Lyra Filho faz uma análise a respeito dos tipos de docentes
que temos, os quais possuem a missão de ensinar Direito, ele nos leva a
refletir acerca do modelo de ensino tradicional, onde temos os docentes
conservadores a serviço de um processo "educativo", onde currículo,
programas, normas organizacionais, disciplinares são impostos, tornando a
educação autocrática e repressiva, mas nos fala também sobre os docentes
progressistas, que vão na contramão desse modelo.
O autor nos orienta a ter uma visão crítica sobre os conservadores,
entretanto nos orienta a aproveitar as lições ensinada por eles, nas palavras
do autor “Como dizem os ingleses, é preciso cuidado para não jogar fora o bebê
junto com a água do banho” (Por que estudar Direito, Hoje? pg. 7), esclarecendo
que as divergências entre os dois tipos de docentes, conservadores e
progressistas pode render frutos positivos, como:
“1) a conjugação
de esforços para certos objetivos comuns (por exemplo, o combate à dogmática
jurídica ou a introdução, no ensino, do elemento de conscientização política);
2) debate fraternal, em que a crítica dos companheiros com outra formação e
modelo pode e deve ajudar-nos a repensar as nossas próprias opções,
reavaliá-las e aperfeiçoá-las, sem deixar que a posição antidogmática se esterilize
na simples troca de um dogma por outro.” (Por que estudar Direito, hoje?, p. 6)
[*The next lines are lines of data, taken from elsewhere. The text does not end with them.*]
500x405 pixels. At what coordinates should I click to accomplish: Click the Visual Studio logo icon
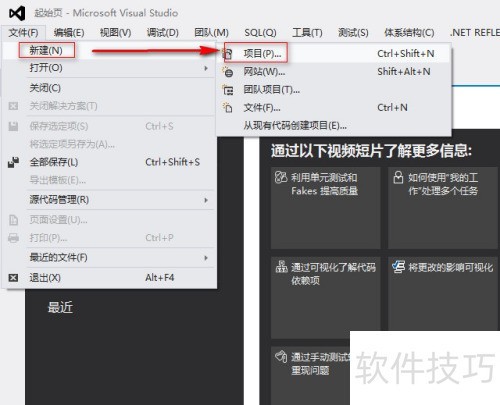17,13
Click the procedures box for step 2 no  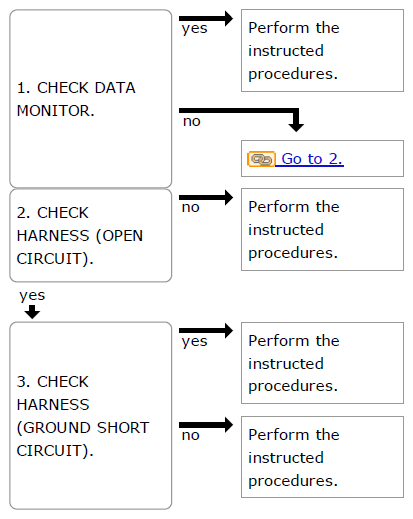(322, 230)
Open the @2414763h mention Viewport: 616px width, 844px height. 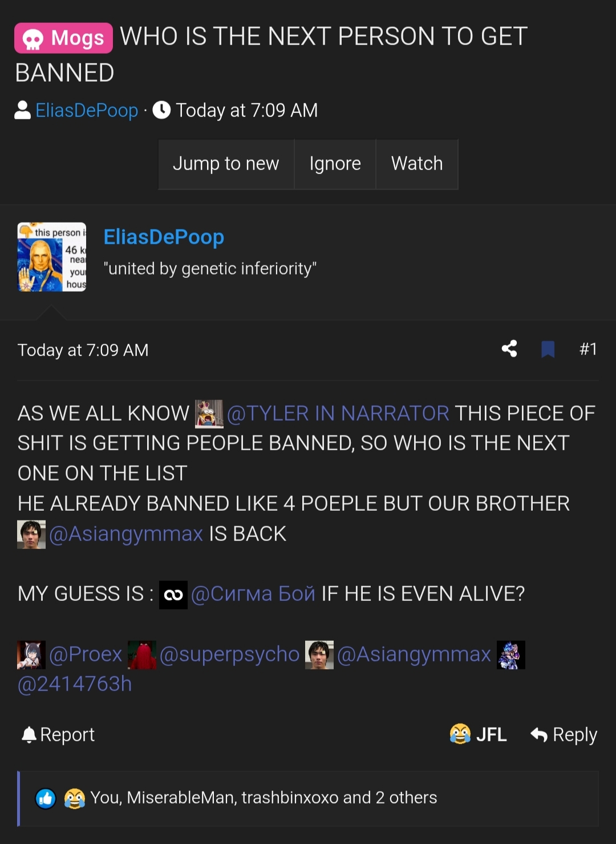point(75,684)
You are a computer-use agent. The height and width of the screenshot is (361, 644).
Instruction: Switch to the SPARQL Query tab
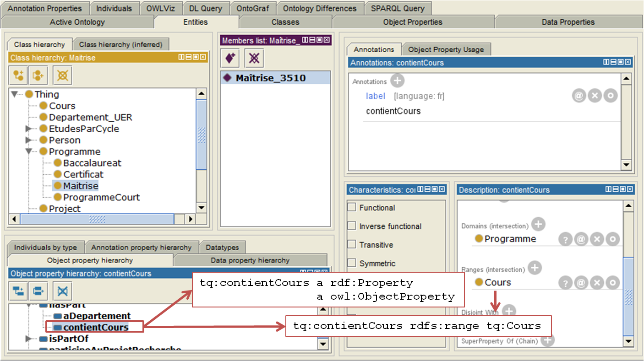click(397, 8)
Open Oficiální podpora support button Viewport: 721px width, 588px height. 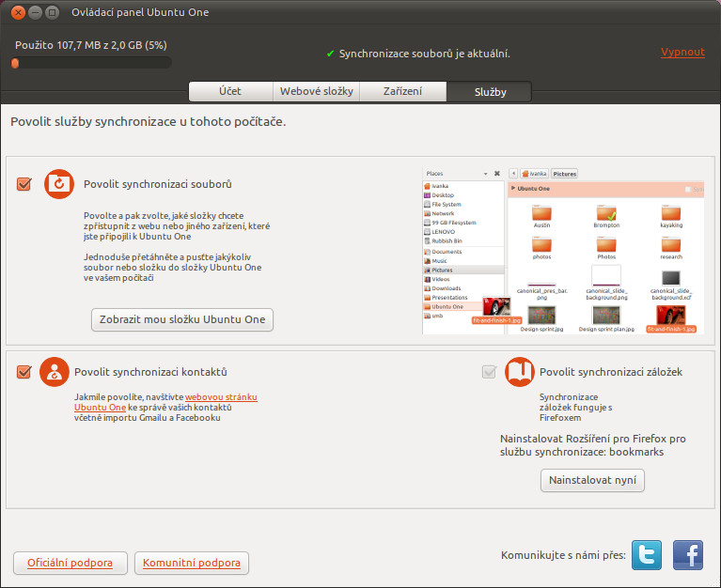[x=70, y=564]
Quando Lyra Filho aborda a questão da pesquisa em Direito,
ele tenta nos fazer entender que Direito seria esse, objeto da NAIR, e, ele nos
mostra que não é um Direito tradicional, é um Direito produzido por livres
produtores intelectuais associados, sem amarras, sem prisões, que possui um
compromisso claro com o humanismo, com o socialismo democrático, a dialética e
o movimento anti-imperialista.
Acerca da Nair o autor no esclarece 5 características não aplicáveis a Escola: não é um
conjunto de normas; não se propõe a ser uma grande e profunda revolução nem
tampouco uma readaptação de modelos já existentes; não se constitui em partido
político, ou em um conjunto de intelectuais tradicionais e cegos às disrupturas
do mundo em constantes contrastes; bem como não se propõe a ser um grupo de
gabinete assentado sobre normas e burocracias.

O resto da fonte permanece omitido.